Большинство этих родственников давно умерли, но я помню, как бабушка и мой двоюродный дедушка Лорант говорили друг с другом по-венгерски. Для меня их разговоры звучали как фантастический анимационный сериал. Единственный надежный оплот, связывающий мою семью с ее корнями, – двоюродная сестра моего отца, Юдит. Она живет то в Венгрии, то в Швеции. И акцент у нее другой: когда она говорит, ее английский представляет собой довольно отчетливую смесь родного языка и языка той страны, в которой она в данный момент проживает. Поскольку Берлин находится где-то по пути между Венгрией и Швецией, она нас часто навещала. Она всегда здоровалась с моим папой на том тайном, утраченном языке: Szervusz dragam. Хотя для него этот язык тоже был тайной, он знал, что ее слова означают: «Здравствуй, дорогой».

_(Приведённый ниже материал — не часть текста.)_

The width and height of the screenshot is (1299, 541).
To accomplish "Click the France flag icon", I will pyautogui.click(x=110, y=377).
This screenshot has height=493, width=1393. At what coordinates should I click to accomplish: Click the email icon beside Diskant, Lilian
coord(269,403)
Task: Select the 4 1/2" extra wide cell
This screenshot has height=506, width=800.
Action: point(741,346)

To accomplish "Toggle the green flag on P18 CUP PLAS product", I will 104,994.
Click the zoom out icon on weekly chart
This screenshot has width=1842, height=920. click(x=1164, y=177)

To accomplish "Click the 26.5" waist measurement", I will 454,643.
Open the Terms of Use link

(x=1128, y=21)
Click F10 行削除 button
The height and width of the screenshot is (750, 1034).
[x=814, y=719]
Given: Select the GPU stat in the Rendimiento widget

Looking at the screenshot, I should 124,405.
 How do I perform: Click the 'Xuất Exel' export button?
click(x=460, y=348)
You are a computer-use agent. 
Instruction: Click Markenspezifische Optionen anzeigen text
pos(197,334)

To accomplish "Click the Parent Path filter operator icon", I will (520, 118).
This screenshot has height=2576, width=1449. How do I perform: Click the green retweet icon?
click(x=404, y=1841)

Я не помню, в какой момент узнала, что семья моего отца, все эти лица на портретах и фотографиях, были евреями. Я словно всегда осознавала этот факт, как будто основой для их портретов служил какой-то определенный оттенок краски. В целом, мы почти не обсуждали, что значит быть евреем, но в нас жило смутное представление, что именно по этой причине мы, семья, спустя два поколения оказались в совершенно разных местах, как физически, так и метафорически.

Папа никогда не считал себя евреем, как бы ни настаивала его двоюродная сестра Юдит на принадлежности к этой национальности, нравится ему это или нет. Он подчеркивал, что даже мои дедушка с бабушкой и прадедушка никогда не исповедовали иудаизм. Мы росли в семье, где не было предписанной религии. Мама хотела, чтобы мы с сестрой доросли до определенного возраста и сами решили, хотим ли мы посещать какую-либо церковь. В итоге мы так ничего и не решили. Отношение отца к вероисповеданию было более сложным. Он так же, а может быть, и более решительно настаивал на том, что мы должны жить без религиозного ярлыка, но по причинам, которые даже он сам до конца осознал лишь много позже. Моему отцу потребовалась целая жизнь, чтобы принять и понять, сколько в нем накопилось унаследованного страха. В конце концов его пылкие попытки избавиться от «еврейства» оказались тщетными: он умер в Йом-Кипур, самый священный день еврейского календаря.

[1] Далее – «Блютнер». Blüthner – производитель фортепиано и роялей, расположен в Гросспезне (Лейпциг, Германия). Одна из старейших семейных компаний по производству фортепиано. Основана в 1853 году Юлиусом Блютнером (1824–1910) (здесь и далее прим. пер.).